DIALOGUE, for example, helps to define characters, but dialogue also gives the writer a chance to introduce voices that contrast / contradict the authorial register. Check out the Orc dialogue in LOTR, for example. Dialogue gives minor characters a chance to speak out against the writer, to tack against the story itself. How often does my narrative argue for one thing, only to have certain bits of dialogue thumb its nose at the whole argument?
THOUGHT refers to your character’s interiority -- which is literature’s most unbeatable, singular gift (or affordance). Film has the moving image, an unmatched ability to capture movement, scenes, visually simulate the whole wide world in, well, a glance — and capture the sound of the world on its soundtrack. Literature can’t do any of that — try to write a dance scene that can match a film kinetically and musically— but what we can do is even more incredible and invaluable: we can connect a reader directly into another person’s innermost thoughts and feelings.
But it is DIALOGUE and THOUGHT working in tandem that create the truest interiorities. After all, how often do we say one thing while our minds think something else? The dialectic or disjunction between public speech and private thought is what makes people people — and what allows writers to mirror that people-ness and build strong characters. This is also why trying to define characters in fiction strictly through dialogue always ends up being weak sauce (unless you really know what you’re doing). You only get the externalities which is a strange way not to avail yourself of fiction’s gift for interiority.

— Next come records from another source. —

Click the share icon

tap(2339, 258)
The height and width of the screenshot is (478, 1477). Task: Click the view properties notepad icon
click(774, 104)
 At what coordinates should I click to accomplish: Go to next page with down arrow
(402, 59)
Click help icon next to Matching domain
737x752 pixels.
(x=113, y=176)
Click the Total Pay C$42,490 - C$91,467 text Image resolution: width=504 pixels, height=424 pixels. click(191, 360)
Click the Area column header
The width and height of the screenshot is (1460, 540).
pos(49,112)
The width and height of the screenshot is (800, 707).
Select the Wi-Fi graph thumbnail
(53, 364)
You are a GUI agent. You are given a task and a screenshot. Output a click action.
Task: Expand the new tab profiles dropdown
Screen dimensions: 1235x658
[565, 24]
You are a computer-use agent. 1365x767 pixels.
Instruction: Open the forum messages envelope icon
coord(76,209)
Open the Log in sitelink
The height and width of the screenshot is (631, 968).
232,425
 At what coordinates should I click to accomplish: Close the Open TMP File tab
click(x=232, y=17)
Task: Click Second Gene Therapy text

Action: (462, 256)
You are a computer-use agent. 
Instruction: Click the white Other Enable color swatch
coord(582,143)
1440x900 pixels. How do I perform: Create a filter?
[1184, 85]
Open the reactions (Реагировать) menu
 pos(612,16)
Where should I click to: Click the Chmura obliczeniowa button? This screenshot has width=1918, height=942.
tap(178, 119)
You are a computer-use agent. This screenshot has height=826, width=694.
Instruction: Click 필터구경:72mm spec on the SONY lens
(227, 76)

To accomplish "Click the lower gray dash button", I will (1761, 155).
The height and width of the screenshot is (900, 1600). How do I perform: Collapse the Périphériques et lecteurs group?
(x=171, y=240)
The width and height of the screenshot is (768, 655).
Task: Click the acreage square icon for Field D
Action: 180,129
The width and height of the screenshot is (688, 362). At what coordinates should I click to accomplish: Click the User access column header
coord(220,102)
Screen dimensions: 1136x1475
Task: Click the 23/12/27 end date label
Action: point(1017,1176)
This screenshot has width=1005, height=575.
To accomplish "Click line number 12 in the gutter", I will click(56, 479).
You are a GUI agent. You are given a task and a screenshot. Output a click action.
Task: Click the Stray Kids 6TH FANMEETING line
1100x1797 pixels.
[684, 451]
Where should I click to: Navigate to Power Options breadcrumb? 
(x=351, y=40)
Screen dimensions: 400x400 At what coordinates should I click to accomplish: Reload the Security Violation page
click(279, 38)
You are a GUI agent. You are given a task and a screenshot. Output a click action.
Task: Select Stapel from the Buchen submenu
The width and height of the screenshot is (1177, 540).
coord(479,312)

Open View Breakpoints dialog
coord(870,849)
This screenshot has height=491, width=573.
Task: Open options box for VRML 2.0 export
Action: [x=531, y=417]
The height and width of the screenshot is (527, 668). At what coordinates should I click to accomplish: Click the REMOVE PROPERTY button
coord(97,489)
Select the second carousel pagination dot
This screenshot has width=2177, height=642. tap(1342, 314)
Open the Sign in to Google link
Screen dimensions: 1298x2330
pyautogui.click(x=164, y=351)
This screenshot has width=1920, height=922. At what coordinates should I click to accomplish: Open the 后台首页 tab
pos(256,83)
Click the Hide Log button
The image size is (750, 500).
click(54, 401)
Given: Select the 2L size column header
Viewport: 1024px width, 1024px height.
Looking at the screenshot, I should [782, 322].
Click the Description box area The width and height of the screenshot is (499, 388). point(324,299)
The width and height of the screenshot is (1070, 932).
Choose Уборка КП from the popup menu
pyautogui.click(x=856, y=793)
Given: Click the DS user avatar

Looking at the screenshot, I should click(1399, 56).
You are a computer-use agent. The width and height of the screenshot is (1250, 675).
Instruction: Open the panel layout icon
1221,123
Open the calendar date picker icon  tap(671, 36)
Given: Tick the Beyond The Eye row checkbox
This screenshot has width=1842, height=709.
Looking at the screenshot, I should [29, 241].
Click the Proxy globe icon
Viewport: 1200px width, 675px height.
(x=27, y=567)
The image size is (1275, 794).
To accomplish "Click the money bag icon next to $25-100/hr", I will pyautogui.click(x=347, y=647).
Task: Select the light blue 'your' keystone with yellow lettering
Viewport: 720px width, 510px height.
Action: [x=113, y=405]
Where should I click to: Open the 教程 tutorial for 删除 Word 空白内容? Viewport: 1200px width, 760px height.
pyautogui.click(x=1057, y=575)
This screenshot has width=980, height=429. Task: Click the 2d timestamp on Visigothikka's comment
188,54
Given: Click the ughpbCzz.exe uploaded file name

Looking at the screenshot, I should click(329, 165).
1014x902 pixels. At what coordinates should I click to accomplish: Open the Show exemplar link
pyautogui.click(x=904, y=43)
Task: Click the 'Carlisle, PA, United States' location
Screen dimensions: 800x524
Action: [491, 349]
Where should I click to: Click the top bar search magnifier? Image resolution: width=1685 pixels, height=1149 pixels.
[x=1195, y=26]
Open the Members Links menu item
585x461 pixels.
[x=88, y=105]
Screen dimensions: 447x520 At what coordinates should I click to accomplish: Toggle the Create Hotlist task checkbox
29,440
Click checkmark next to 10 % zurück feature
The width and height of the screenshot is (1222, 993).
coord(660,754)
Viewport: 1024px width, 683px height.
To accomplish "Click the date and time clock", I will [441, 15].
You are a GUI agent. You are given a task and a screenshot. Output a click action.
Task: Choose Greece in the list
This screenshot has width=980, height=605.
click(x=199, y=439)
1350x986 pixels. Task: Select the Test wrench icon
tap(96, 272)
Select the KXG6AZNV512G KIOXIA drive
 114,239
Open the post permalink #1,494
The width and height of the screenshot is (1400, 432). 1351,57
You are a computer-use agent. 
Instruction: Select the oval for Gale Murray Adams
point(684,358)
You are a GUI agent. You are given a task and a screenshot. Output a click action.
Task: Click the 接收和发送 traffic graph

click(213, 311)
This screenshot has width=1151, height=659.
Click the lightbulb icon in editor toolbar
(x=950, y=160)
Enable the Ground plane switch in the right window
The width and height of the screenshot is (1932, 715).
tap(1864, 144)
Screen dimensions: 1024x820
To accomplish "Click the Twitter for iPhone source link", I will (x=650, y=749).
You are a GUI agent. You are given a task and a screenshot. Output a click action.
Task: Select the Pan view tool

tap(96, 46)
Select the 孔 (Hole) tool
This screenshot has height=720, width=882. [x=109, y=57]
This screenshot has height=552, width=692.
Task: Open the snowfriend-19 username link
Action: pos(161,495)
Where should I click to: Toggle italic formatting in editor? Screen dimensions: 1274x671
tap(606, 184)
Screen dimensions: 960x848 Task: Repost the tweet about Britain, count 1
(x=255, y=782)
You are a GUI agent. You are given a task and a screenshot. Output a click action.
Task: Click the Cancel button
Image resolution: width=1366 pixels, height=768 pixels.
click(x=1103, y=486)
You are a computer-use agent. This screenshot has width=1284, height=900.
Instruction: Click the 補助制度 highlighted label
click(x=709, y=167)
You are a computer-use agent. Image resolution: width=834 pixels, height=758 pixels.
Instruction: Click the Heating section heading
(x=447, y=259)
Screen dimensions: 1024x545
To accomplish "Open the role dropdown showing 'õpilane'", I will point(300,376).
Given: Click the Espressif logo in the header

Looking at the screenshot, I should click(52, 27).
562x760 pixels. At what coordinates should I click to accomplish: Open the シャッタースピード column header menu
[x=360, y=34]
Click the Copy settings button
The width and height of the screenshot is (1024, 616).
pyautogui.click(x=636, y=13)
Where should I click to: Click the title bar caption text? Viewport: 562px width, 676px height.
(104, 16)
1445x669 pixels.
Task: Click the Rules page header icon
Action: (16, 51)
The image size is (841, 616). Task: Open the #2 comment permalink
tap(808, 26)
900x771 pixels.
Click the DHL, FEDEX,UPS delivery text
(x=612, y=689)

MEMORY is a part of THOUGHT, as well — and deepens our representation of interiority — but I wanted to give it some separate shine here. Memory, after all, is the classic four-fer: helps give your character character; helps give your character depth (memory lets a reader know that said character had a life before the story); helps gives the tale and character dynamism (the world and the memorialist have moved on since the memory); helps give the tale temporality (to quote William Gibson, Time moves in one direction, memory in another). All these with one simple memory!
By BODY I’m not talking about ACTION. I am describing how a character’s body or corporeality performs their body-ness or said simply: reacts to the fictional world, and in doing so grounds the reader in both the character and the world in very important ways. Body, like Mind, is what we are — but sometimes in capturing the interiority of subjectivity we lose track of the body that houses that interiority, something that almost no one loses track of in real life. The body, after all, is always present and anchors us inextricably in the world, in the real.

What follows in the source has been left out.